After this fun we got on to the serious business (?!) of hacking our idea around – we were asked to incorporate some of the appliances provided (de-constructed or otherwise) into our concept.
I already had an Agent Based simulation of the ‘Demand Shaper’ concept running in software (on Linux, Mac and Windows laptops) and Peter and Chris had a Raspberry Pi that could do some intelligent control of appliances via a PiFace interface board. A fairly obvious hack then presented itself – putting some hardware in the loop of the simulation.
This we did, dividing labour between the team. Peter got on with physical wiring, Chris setting up the Pi to take requests from the web (hosting a little web server on it) and me setting up our Agent Based Simulation to talk to the Pi.
We decided to have the system control two appliances provided by the organisers – a light and a heat based device. We initially used a fridge to illustrate our concept of “gapping” the cold load without letting the fridge get warm. Unfortunately, despite being rated at some 200W, it managed to demand a spike of some 2.5kW on switching on which successfully welded our relay contacts together. Rather disheartening. Take two, with another PiFace interface board and this time controlling a hair dryer instead of the fridge. We managed to do get all this running and got to a point where the simulation could control a few appliances just as if it was controlling a real house.
As well as the demo of system capability end to end, our implementation had the nice feature that a web app could be hosted on the Pi and accessed from any smart phone or Wireless connected device – so we could let anyone turn our appliances on and off with their smart phone (the app is on the left PC on the video). This demonstrated that there is absolutely no reason why appliances couldn’t be controlled remotely from an app if a user so desired (there would be some security concerns, to be sure, which we didn’t address at the hackathon but would before real world deployment…). All this can be seen in action on the short video below.
Getting our idea working end to end with hardware in the loop was a first for us and seemed to go down well with anyone who came to have a look. We finally got this going well into the night, but there was no rest for the wicked (although there was pizza… ). We immediately had to work on a 5 minute presentation to pitch our ideas to a panel of judges the next day. With the aid of some excellent ideas from innovators and artistic design specialists, who bravely arrived to help grumpy participants at about 2am, we got something together. I managed to get a bit of sleep from 4am until 6, before jumping up for a quick shower at the gym – even South Kensington is pretty quiet at that time…

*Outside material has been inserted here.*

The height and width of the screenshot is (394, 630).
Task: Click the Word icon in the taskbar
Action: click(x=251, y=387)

One thing that did surprise me about the hack was the heavy emphasis on business models from the organisers – we had to show in no uncertain terms why our idea would be attractive to customers, both domestic and commercial. Although less comfortable for me as a scruffy academic (shurely some mistake, Ed.), this helped us hone the (strictly) 5 minute presentation of our idea fro delivery to a panel of judges at the end of the event. It also forced us to consider how our idea would actually help in the real world – a useful reality check! In the final minutes – we decided to live dangerously and do a live demo in the presentation, rather than the pre-prepared video above. Always dangerous in a presentation, especially one so short with no opportunity to recover, but everything hung together well – as you can see in the video…

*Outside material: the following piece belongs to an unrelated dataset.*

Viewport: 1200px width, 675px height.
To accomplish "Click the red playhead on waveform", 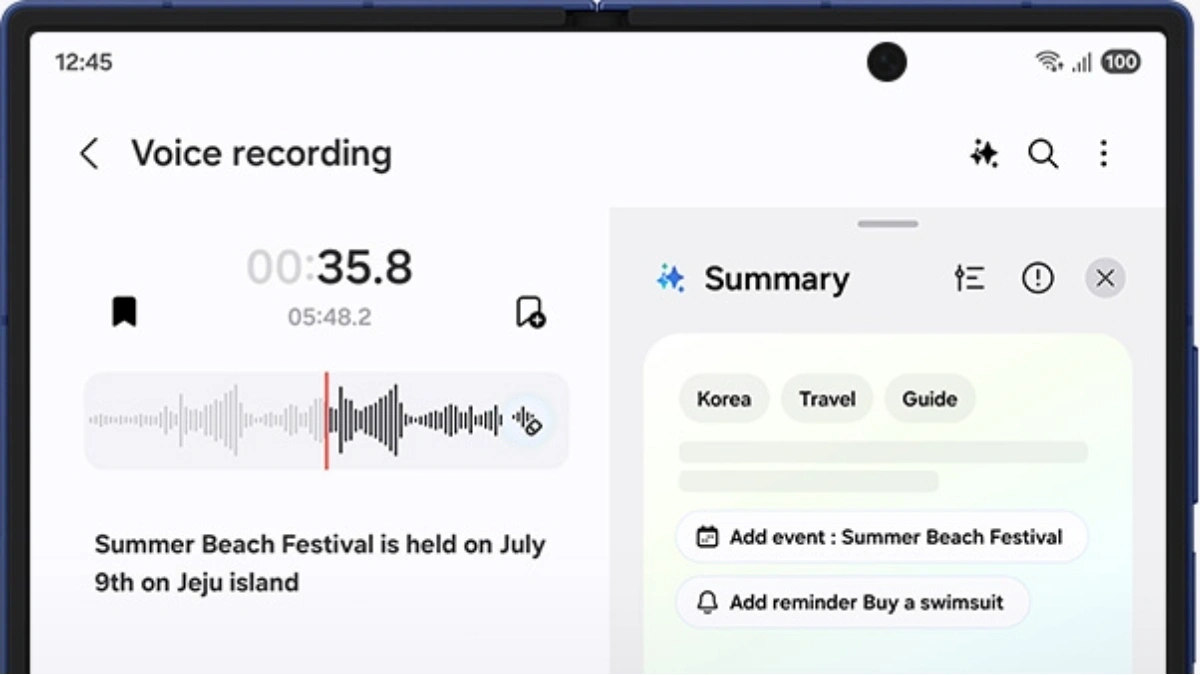I will click(x=326, y=421).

I’m rather pleased to say that we were selected to go through to the final and will be developing our idea until then – so watch this space for further developments. A list of finalists and semi finalists is available on the NESTA website and their blog will no doubt keep updated with progress from the teams. I won’t extend the post with descriptions of all the ideas – but there were some very nice ones – I particularly liked thEnergy and Community substation challenges. A big thank you to all the organisers – it was a great opportunity to talk to others engaged in the same area as us and to intensively work on our idea alongside the ideas of other teams.